Nació siendo clásica. Su primer balbuceo fue una pregunta. Hija del siglo XX y todos sus matices. Existíó existencialista.
En su juventud irradió la frescura de un rostro travieso, ojos profundamente claros, indescifrables, aderezados por una llama que le acompañó hasta la vejez.
Su semblante era diáfano y vivo, cuando conversaba la frente lisa y emancipada se revolvía en un arrobamiento que encantaba al escucha. De tez blanca que contrastaba con un cabello siempre altivo y recogido, envuelto en turbantes de colores. Dos cejas finas un poco arqueadas que expresaron siempre serenidad.
Sus mejillas dibujaban un perfecto lienzo para el rubor irrefrenable que pintaba la experiencia de sus pasiones.

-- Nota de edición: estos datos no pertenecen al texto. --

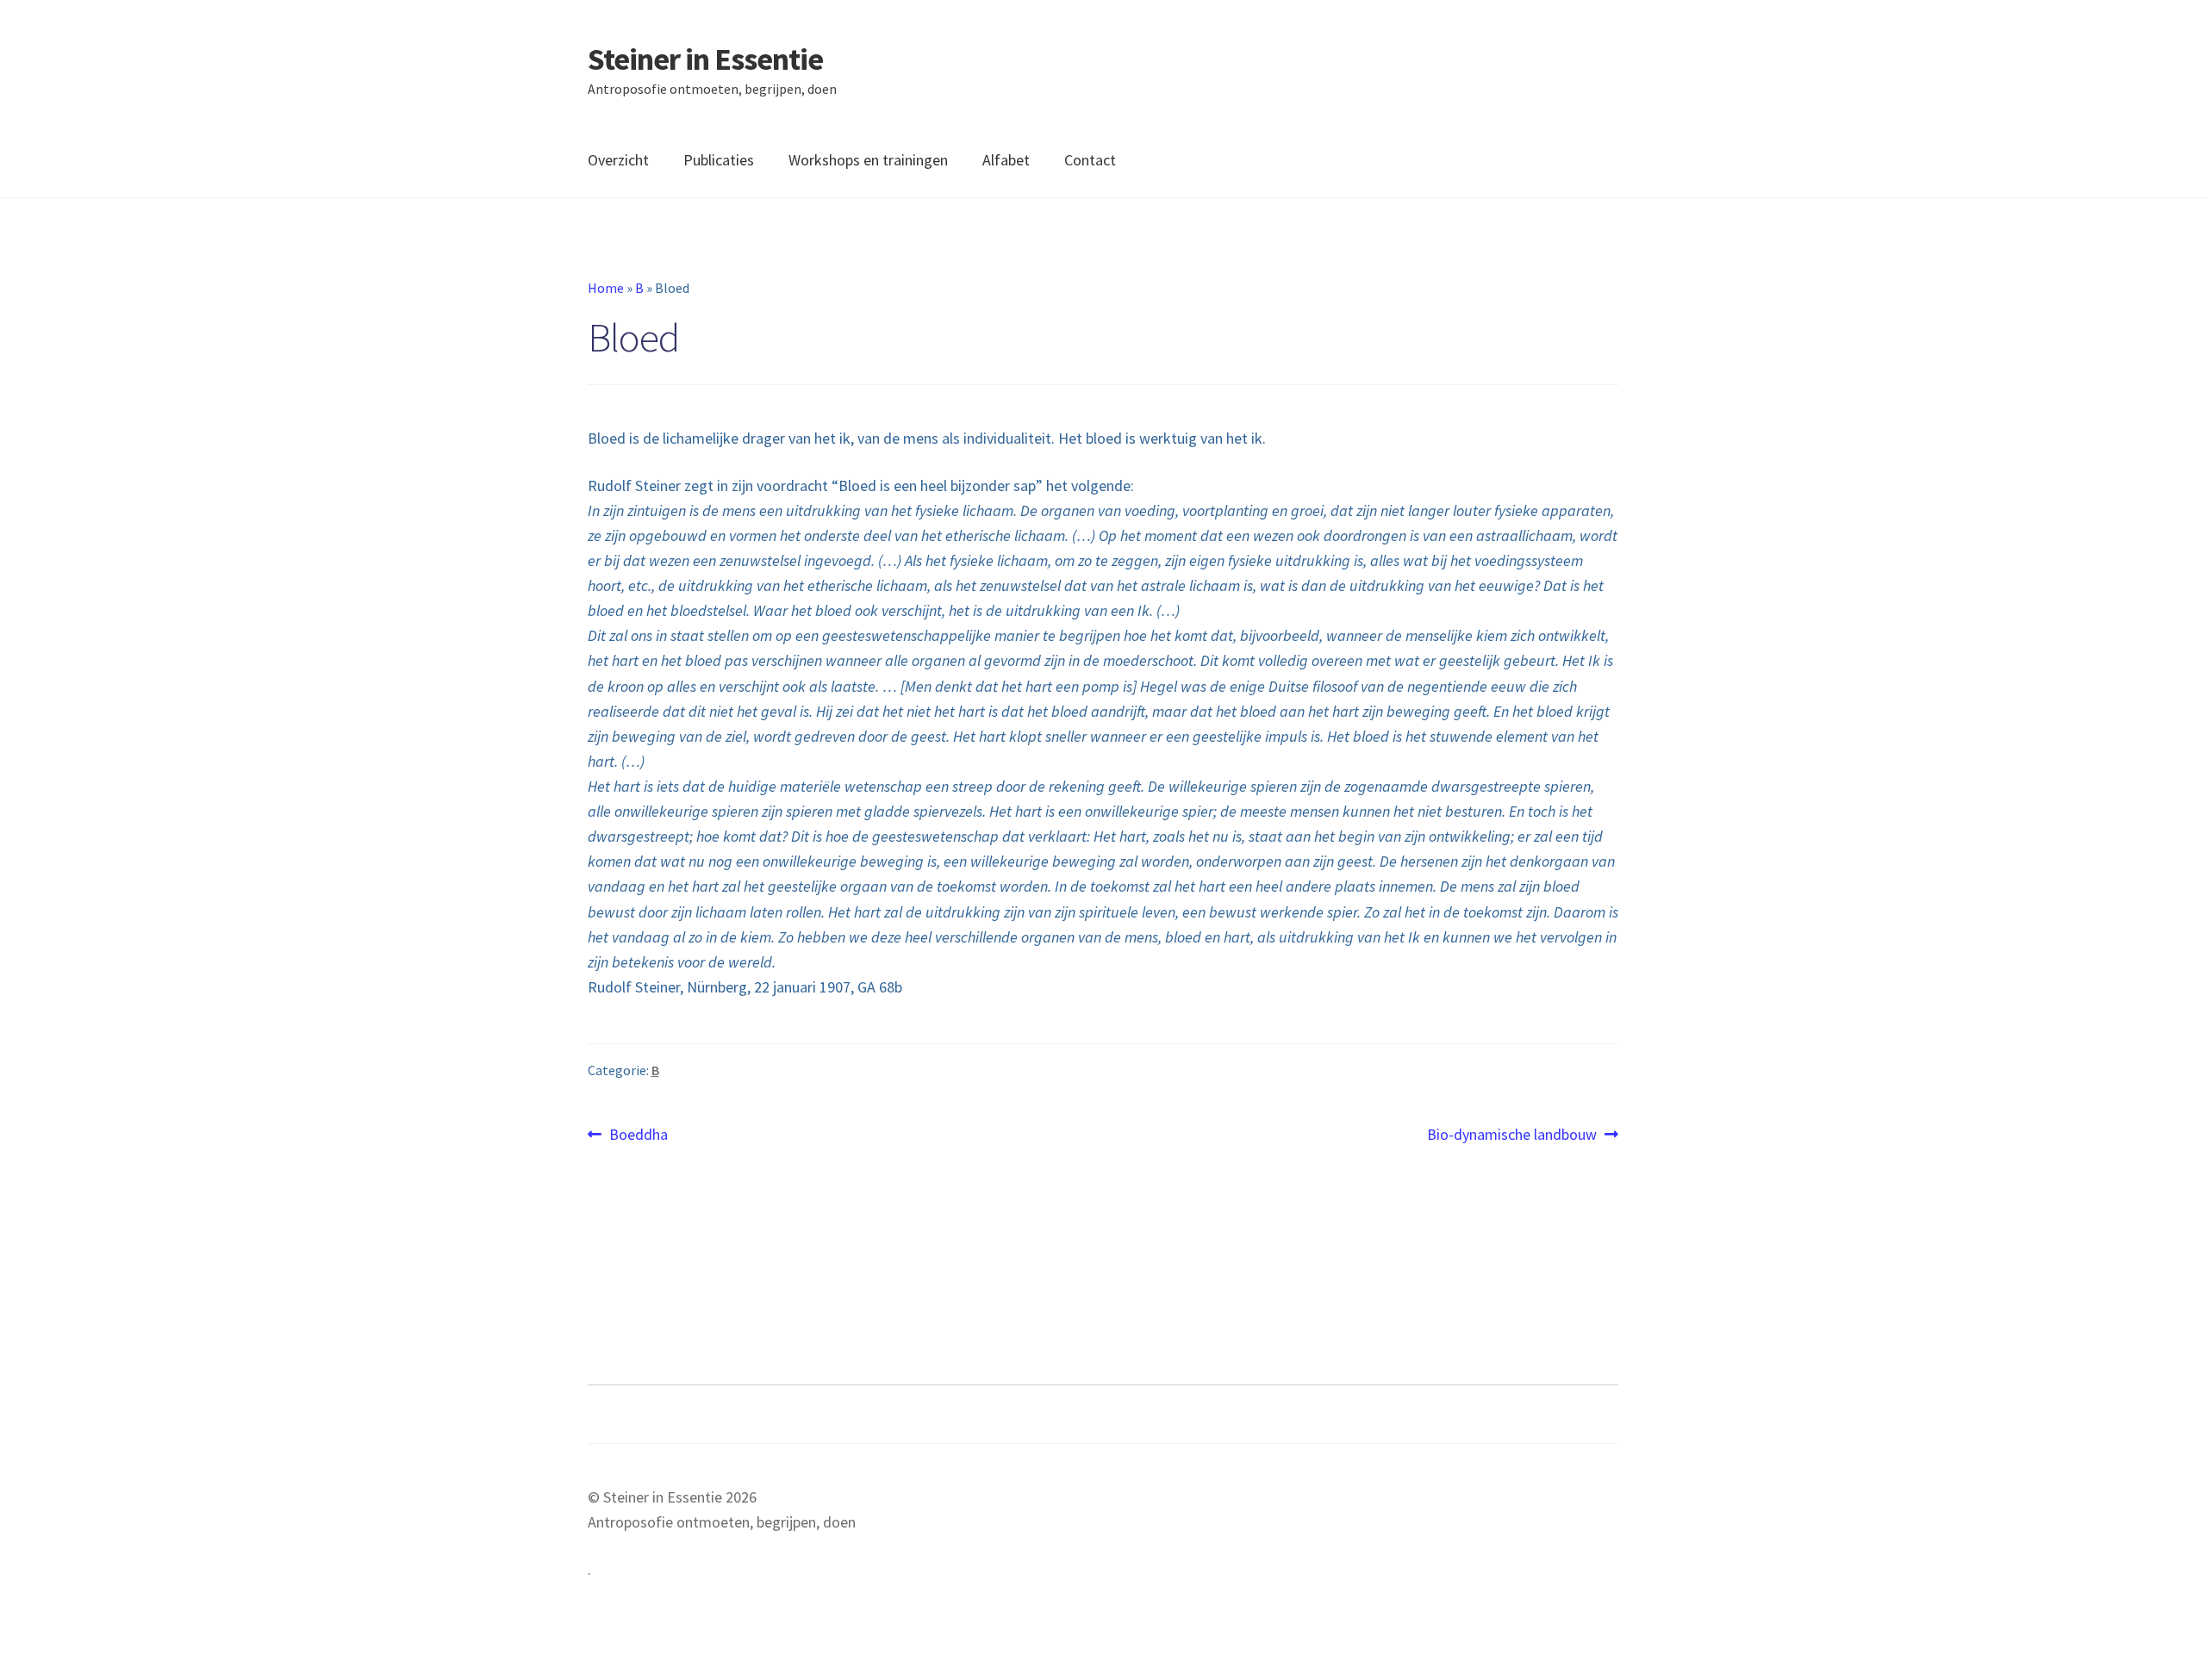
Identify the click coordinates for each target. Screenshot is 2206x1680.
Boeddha (638, 1135)
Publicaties (718, 160)
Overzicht (618, 160)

Cuando reía su boca pequeña desnudaba los dientes, y la nariz se contraía coqueta enmarcando unos ojos brillantes que también lo hacían, pero cuando no reía el látigo de una severidad férrea asomaba, y la comisura de sus labios se tensionaba delineando el yugo de una jueza.
Su voz era una mezcla de ternura y aspereza, veloz, y una vez que argumentaba no se detenía hasta ser clara y distinta, y al terminar terminaba, en un silencio firme, y una mirada incólume que retaba solicitando una nueva pregunta.
Contemporánea, revolucionaria, un ser humano y nada más.